Она посмотрела на него, немного удивленная его вниманием к ее личным проблемам.
— Ведь они, наверное, уже закупили бифштексы и прочее… — сказал он.
Трубку взяла мама:
— Это очень мило с твоей стороны, дорогая. Отец уже начал беспокоиться. Он сказал, что пойдет встречать тебя на станцию.
— Не надо, меня сегодня подвезут.
— Это Джо? Джо Эш, актер?
— Да нет, мама. Это Кен Грин, мой приятель по работе.
— Не уверена, что мне хватит мяса…
— Он вовсе не собирается у нас обедать. Просто предложил меня подвезти.
— Может, стоит пригласить его, как ты думаешь? Мы всегда рады видеть твоих друзей. Отец и я, мы оба хотели бы, чтобы ты почаще приводила сюда друзей. — Ее голос казался грустным, как будто она смотрела на фотографии на своей знаменитой стене, но не получала от них помощи и поддержки.

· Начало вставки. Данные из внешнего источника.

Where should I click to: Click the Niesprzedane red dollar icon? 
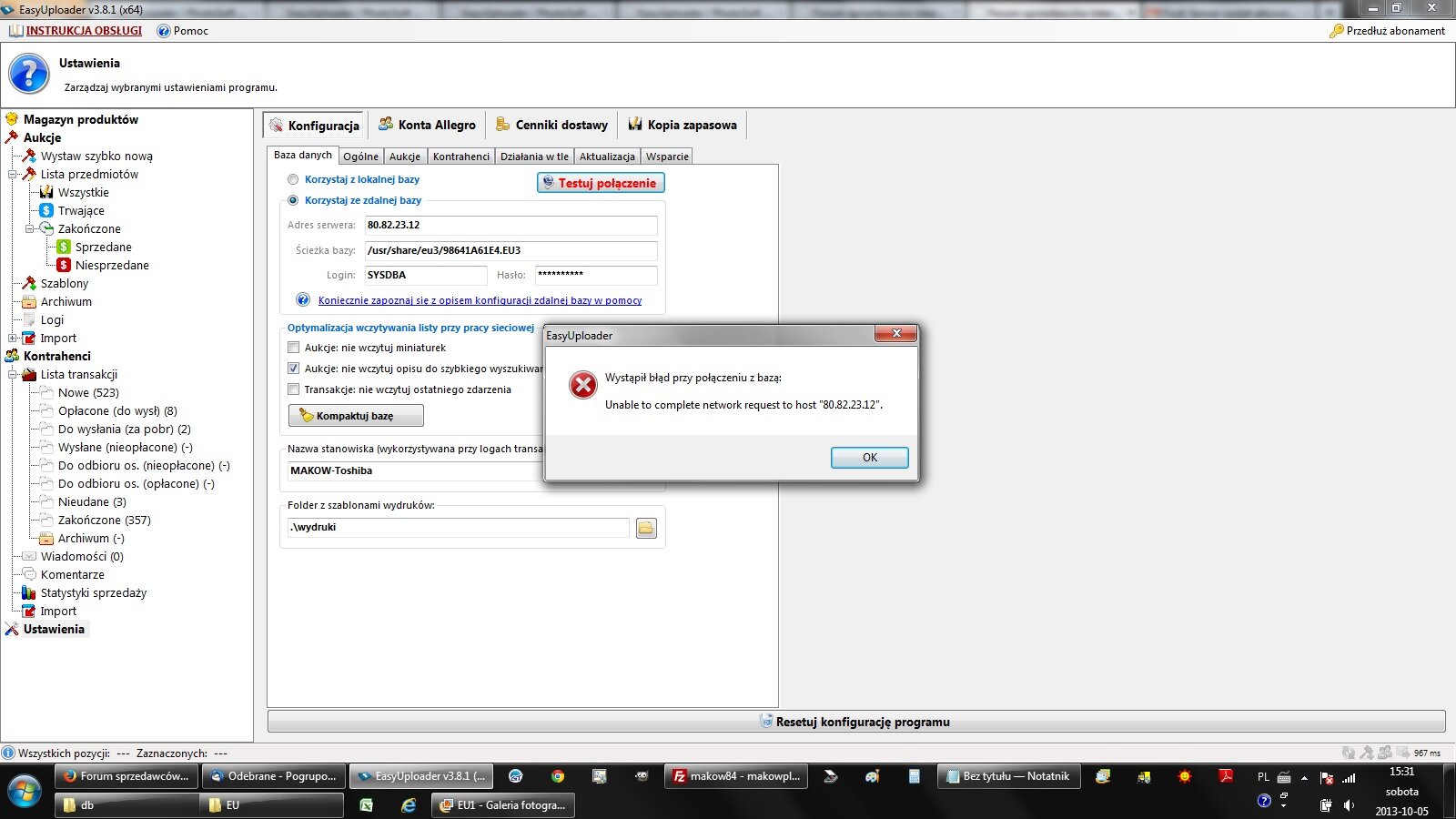click(x=64, y=266)
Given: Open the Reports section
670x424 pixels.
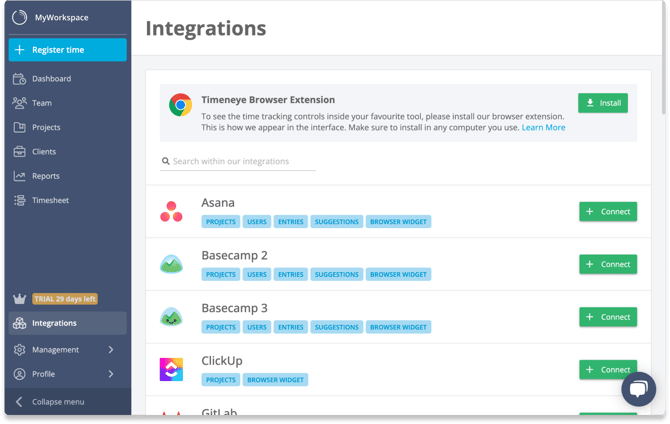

— Сейчас я спрошу его, — сказала Анна.
— Не мог бы ты сегодня выдержать обед с моими родителями? — спросила она у Кена.
— Что ж, эта идея мне даже нравится, могу выступить в роли громоотвода.
— Что ты несешь?
— Разве ты не читаешь эти ваши дурацкие журнальчики? Тебе совершенно необходим кто-то, кто отвлек бы внимание окружающих от твоего настоящего возлюбленного. Положим, твои родители готовы принять такого честного парня, как я, но, наверное, на дух не переносят всяких противных самовлюбленных актеров, присоединяющих к твоему телефону свои автоответчики.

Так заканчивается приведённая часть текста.